╔══

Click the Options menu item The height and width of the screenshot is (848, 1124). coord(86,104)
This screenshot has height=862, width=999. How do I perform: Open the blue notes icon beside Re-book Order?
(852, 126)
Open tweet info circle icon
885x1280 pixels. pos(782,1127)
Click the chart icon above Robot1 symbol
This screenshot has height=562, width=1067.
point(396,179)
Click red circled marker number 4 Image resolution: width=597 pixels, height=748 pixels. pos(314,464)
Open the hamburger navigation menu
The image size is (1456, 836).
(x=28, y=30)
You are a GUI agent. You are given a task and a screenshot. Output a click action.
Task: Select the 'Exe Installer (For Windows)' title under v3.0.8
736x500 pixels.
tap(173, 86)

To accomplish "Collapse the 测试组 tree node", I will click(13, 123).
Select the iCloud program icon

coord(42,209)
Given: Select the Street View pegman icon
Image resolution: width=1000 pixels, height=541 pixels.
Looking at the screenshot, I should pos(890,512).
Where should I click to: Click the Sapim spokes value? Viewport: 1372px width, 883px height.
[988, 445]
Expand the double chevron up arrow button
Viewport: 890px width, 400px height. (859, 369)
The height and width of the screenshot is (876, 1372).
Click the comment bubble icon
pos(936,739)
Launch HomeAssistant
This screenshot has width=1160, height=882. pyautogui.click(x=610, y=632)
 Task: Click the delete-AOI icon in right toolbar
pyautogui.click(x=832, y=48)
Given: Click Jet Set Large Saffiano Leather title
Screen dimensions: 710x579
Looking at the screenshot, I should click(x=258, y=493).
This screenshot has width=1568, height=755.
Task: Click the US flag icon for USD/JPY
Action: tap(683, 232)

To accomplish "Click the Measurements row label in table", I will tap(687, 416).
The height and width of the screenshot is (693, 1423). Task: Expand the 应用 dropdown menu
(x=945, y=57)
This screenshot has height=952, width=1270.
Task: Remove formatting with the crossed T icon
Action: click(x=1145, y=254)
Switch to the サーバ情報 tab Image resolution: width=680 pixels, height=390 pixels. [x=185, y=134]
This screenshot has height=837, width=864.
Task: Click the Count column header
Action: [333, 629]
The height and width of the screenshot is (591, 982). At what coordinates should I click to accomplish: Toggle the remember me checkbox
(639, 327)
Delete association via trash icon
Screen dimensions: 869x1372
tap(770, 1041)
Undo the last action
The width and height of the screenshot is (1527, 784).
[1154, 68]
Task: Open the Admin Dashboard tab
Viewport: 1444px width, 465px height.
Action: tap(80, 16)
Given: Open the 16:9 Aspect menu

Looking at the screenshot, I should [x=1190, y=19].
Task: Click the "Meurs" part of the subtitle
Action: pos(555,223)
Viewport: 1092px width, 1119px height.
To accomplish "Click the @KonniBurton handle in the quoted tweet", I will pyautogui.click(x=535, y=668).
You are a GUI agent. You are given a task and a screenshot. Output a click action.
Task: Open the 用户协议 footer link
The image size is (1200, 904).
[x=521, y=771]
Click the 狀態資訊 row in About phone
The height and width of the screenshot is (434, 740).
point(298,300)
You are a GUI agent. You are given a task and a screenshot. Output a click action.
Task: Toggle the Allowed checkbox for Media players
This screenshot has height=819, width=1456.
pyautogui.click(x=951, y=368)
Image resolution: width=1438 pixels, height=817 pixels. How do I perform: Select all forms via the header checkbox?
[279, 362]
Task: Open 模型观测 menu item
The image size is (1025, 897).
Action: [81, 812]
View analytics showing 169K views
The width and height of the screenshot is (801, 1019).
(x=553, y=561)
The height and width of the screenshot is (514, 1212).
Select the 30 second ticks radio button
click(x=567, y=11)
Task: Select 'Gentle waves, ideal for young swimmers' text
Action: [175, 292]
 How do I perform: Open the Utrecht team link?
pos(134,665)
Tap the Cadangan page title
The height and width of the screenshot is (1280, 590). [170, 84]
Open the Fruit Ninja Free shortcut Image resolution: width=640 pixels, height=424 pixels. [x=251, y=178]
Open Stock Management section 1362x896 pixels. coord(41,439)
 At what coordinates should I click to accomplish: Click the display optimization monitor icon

╚══

» Exercise prompt: In the answer, each line of the data must appear exactly as written.

» Finished task:
Click the Options menu item The height and width of the screenshot is (848, 1124). coord(86,104)
This screenshot has height=862, width=999. How do I perform: Open the blue notes icon beside Re-book Order?
(852, 126)
Open tweet info circle icon
885x1280 pixels. pos(782,1127)
Click the chart icon above Robot1 symbol
This screenshot has height=562, width=1067.
point(396,179)
Click red circled marker number 4 Image resolution: width=597 pixels, height=748 pixels. pos(314,464)
Open the hamburger navigation menu
The image size is (1456, 836).
(x=28, y=30)
You are a GUI agent. You are given a task and a screenshot. Output a click action.
Task: Select the 'Exe Installer (For Windows)' title under v3.0.8
736x500 pixels.
tap(173, 86)

To accomplish "Collapse the 测试组 tree node", I will click(13, 123).
Select the iCloud program icon

coord(42,209)
Given: Select the Street View pegman icon
Image resolution: width=1000 pixels, height=541 pixels.
Looking at the screenshot, I should pos(890,512).
Where should I click to: Click the Sapim spokes value? Viewport: 1372px width, 883px height.
[988, 445]
Expand the double chevron up arrow button
Viewport: 890px width, 400px height. (859, 369)
The height and width of the screenshot is (876, 1372).
Click the comment bubble icon
pos(936,739)
Launch HomeAssistant
This screenshot has width=1160, height=882. pyautogui.click(x=610, y=632)
 Task: Click the delete-AOI icon in right toolbar
pyautogui.click(x=832, y=48)
Given: Click Jet Set Large Saffiano Leather title
Screen dimensions: 710x579
Looking at the screenshot, I should click(x=258, y=493).
This screenshot has width=1568, height=755.
Task: Click the US flag icon for USD/JPY
Action: tap(683, 232)

To accomplish "Click the Measurements row label in table", I will tap(687, 416).
The height and width of the screenshot is (693, 1423). Task: Expand the 应用 dropdown menu
(x=945, y=57)
This screenshot has height=952, width=1270.
Task: Remove formatting with the crossed T icon
Action: click(x=1145, y=254)
Switch to the サーバ情報 tab Image resolution: width=680 pixels, height=390 pixels. [x=185, y=134]
This screenshot has height=837, width=864.
Task: Click the Count column header
Action: [333, 629]
The height and width of the screenshot is (591, 982). At what coordinates should I click to accomplish: Toggle the remember me checkbox
(639, 327)
Delete association via trash icon
Screen dimensions: 869x1372
tap(770, 1041)
Undo the last action
The width and height of the screenshot is (1527, 784).
[1154, 68]
Task: Open the Admin Dashboard tab
Viewport: 1444px width, 465px height.
Action: tap(80, 16)
Given: Open the 16:9 Aspect menu

Looking at the screenshot, I should [x=1190, y=19].
Task: Click the "Meurs" part of the subtitle
Action: pos(555,223)
Viewport: 1092px width, 1119px height.
To accomplish "Click the @KonniBurton handle in the quoted tweet", I will pyautogui.click(x=535, y=668).
You are a GUI agent. You are given a task and a screenshot. Output a click action.
Task: Open the 用户协议 footer link
The image size is (1200, 904).
[x=521, y=771]
Click the 狀態資訊 row in About phone
The height and width of the screenshot is (434, 740).
point(298,300)
You are a GUI agent. You are given a task and a screenshot. Output a click action.
Task: Toggle the Allowed checkbox for Media players
This screenshot has height=819, width=1456.
pyautogui.click(x=951, y=368)
Image resolution: width=1438 pixels, height=817 pixels. How do I perform: Select all forms via the header checkbox?
[279, 362]
Task: Open 模型观测 menu item
The image size is (1025, 897).
Action: [81, 812]
View analytics showing 169K views
The width and height of the screenshot is (801, 1019).
(x=553, y=561)
The height and width of the screenshot is (514, 1212).
Select the 30 second ticks radio button
click(x=567, y=11)
Task: Select 'Gentle waves, ideal for young swimmers' text
Action: [175, 292]
 How do I perform: Open the Utrecht team link?
pos(134,665)
Tap the Cadangan page title
The height and width of the screenshot is (1280, 590). [170, 84]
Open the Fruit Ninja Free shortcut Image resolution: width=640 pixels, height=424 pixels. [x=251, y=178]
Open Stock Management section 1362x896 pixels. coord(41,439)
 At what coordinates should I click to accomplish: Click the display optimization monitor icon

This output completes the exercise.